(a) (i) X - oxygen
Y - sulphur

(ii) I. - S(s) + O${}_{2(g)}$ $\to$ SO${}_{2(g)}$ (1)
II. - 2SO${}_{2(g)}$ + O${}_{2(g)}$ $\to$ 2SO${}_{3(g)}$ (2)
III. - SO${}_{3(g)}$ + H${}_2$SO${}_{4(aq)}$ $\to$ H${}_2$S${}_2$O${}_7$${}_{(l)}$ (1)
IV. - H${}_2$S${}_2$O${}_7$${}_{(l)}$ + H${}_2$O${}_{(l)}$ 2H${}_2$SO${}_{4(aq)}$ (2)

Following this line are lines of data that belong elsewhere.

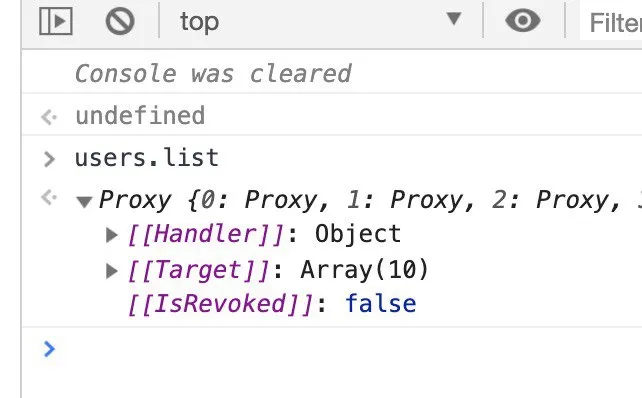Clear the console with the ban icon

click(x=120, y=21)

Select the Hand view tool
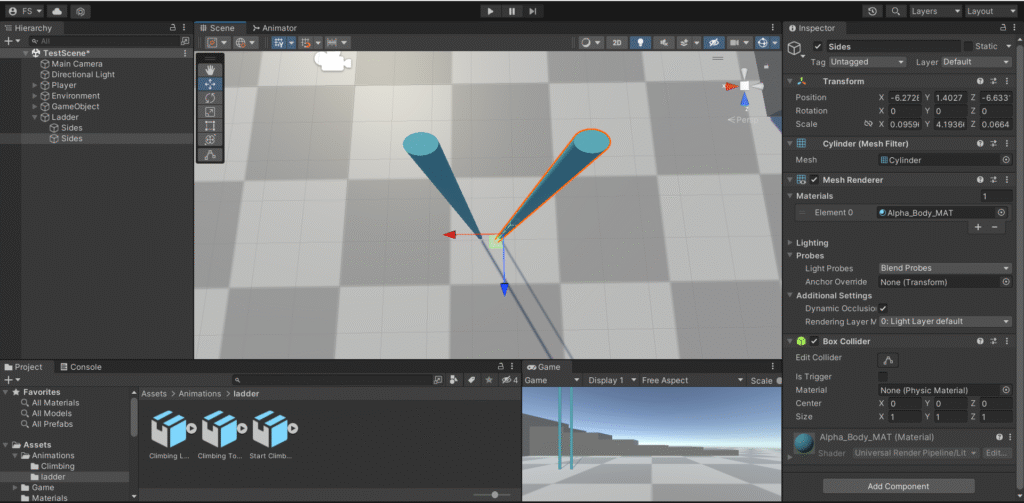210,70
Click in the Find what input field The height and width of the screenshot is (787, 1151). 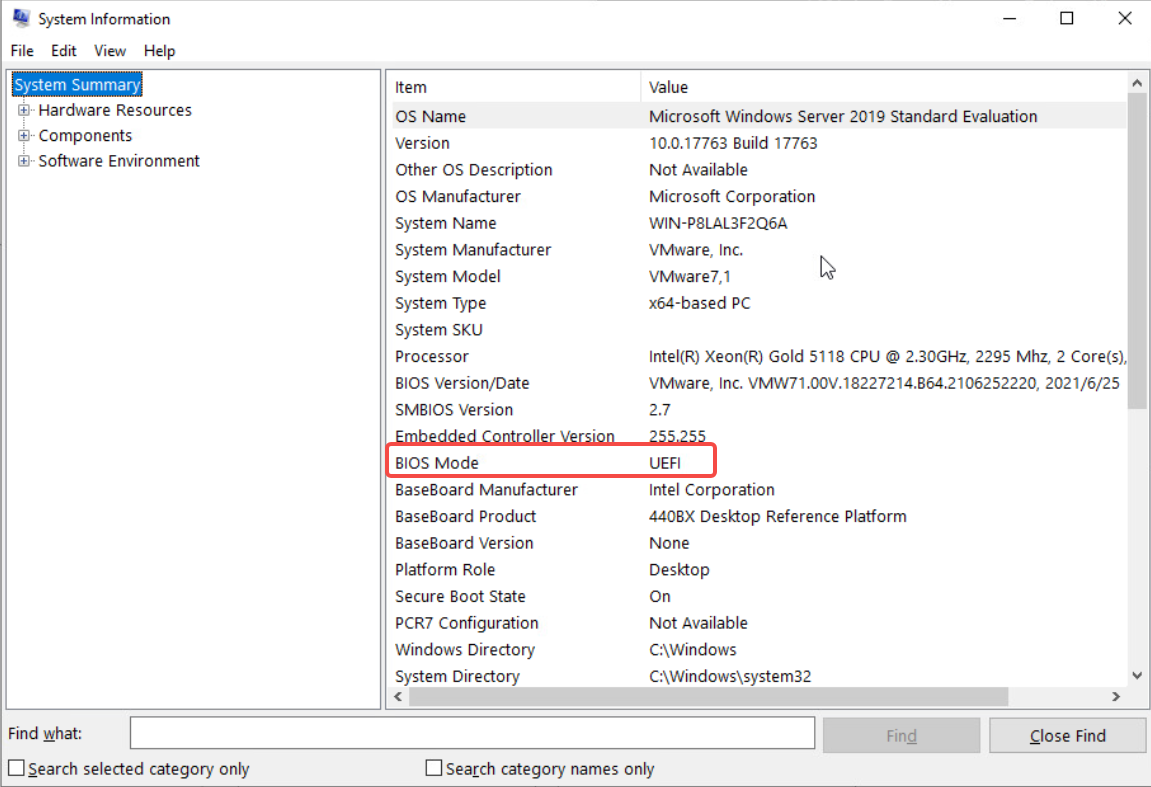[x=472, y=733]
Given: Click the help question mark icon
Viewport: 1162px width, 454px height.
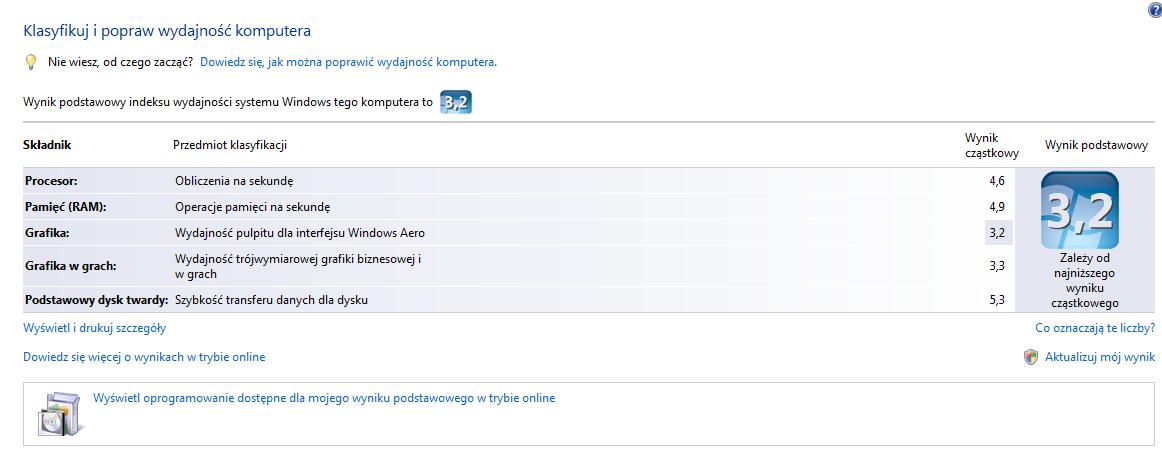Looking at the screenshot, I should click(x=1155, y=10).
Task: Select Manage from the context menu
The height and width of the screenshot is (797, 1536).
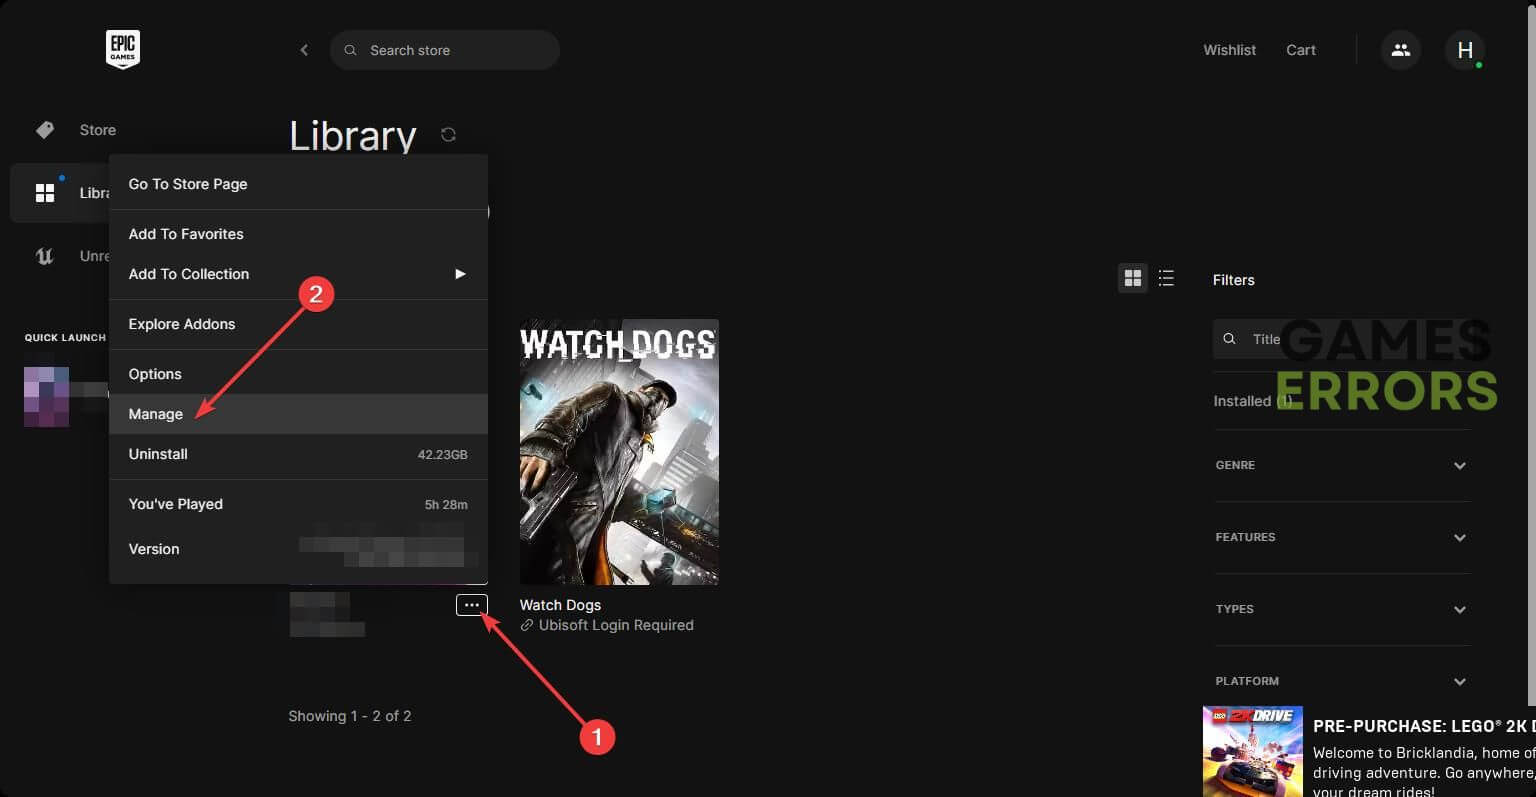Action: 156,414
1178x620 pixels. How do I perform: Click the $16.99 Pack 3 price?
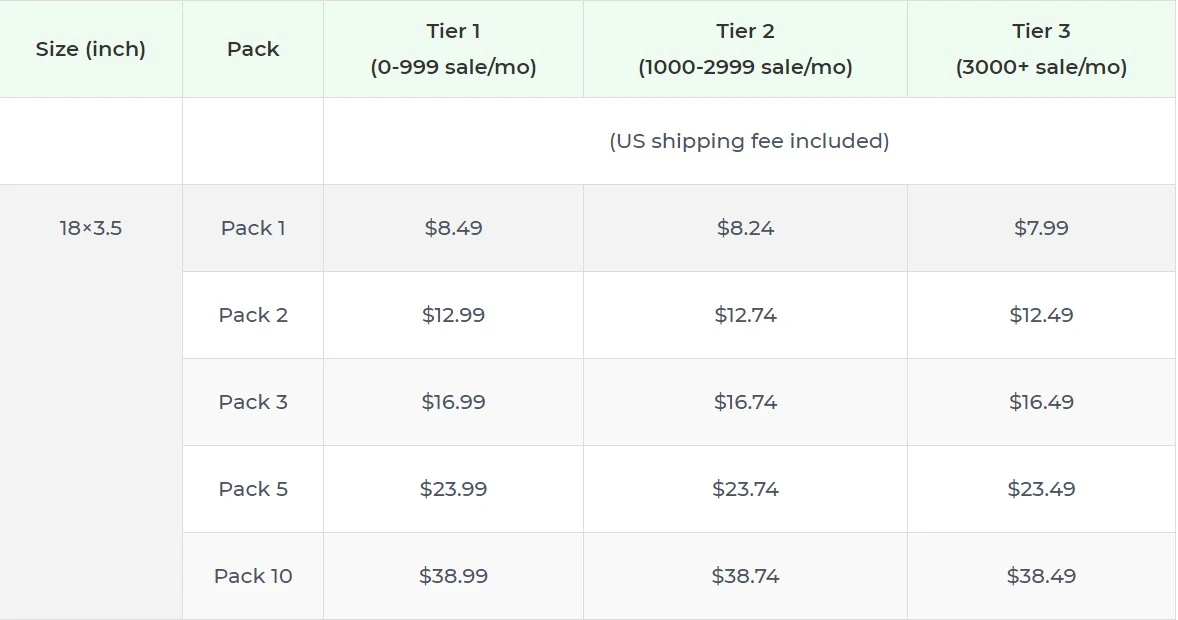click(x=453, y=402)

(iii) Vanadium (V) oxide (1)

(iv) It is because the reaction is exothermic
(v) - In bleaching wood pulp, wool silk, hay
- as germicide and fumigant/ disinfectant
- as refrigerant / refrigerating gas/coolant
- as preservative for grains and fruits
- manufacture of H${}_2$SO${}_4$
- as a reducing agent in metallurgy
- for dechlorination


(b) From the equation,
2 mol of H${}_2$ reacts with 1 mol of O${}_2$
hence 40 cm${}^3$ of H${}_2$ would react with 20 cm${}^3$ of O${}_2$
Volume of unused oxygen = (30 – 20) cm${}^3$
= 10 cm${}^3$

(c) (i) CaCO${}_3$ $\to$ CaO + CO${}_2$

(ii) CaCO${}_3$ = 40 + 12 + (16 x 3) = 100 g
CaO = 40 + 16 = 56 g
100 g of CaCO${}_3$ $\to$ 56 g CaO
1.0 g will give $\frac{1}{100}$ x 56 = 0.56 g

(iii) 1 mole of a gas at s.t.p. 22.4 dm${}^{-3}$
1 mole of CaCO${}_3$ produces 1 mole of CO${}_2$
100 g of CaCO${}_3$ produces = 22.4 dm${}_3$ of CO${}_2$
1.0 g of CaCO${}_3$ will produce = $\frac{1}{100}$ x 22.4
= 0.224 dm${}^3$ of CO${}_2$
(iv) Volume at 15${}^o$C and 760 mm Hg
Temp = 273 + 15${}^o$C = 288
$\frac{V_1}{T_2}=\frac{V_2}{T_2}$

Volume V${}_2$ = 0.224 x $\frac{288}{273}$ = 0. 236 dm${}^3$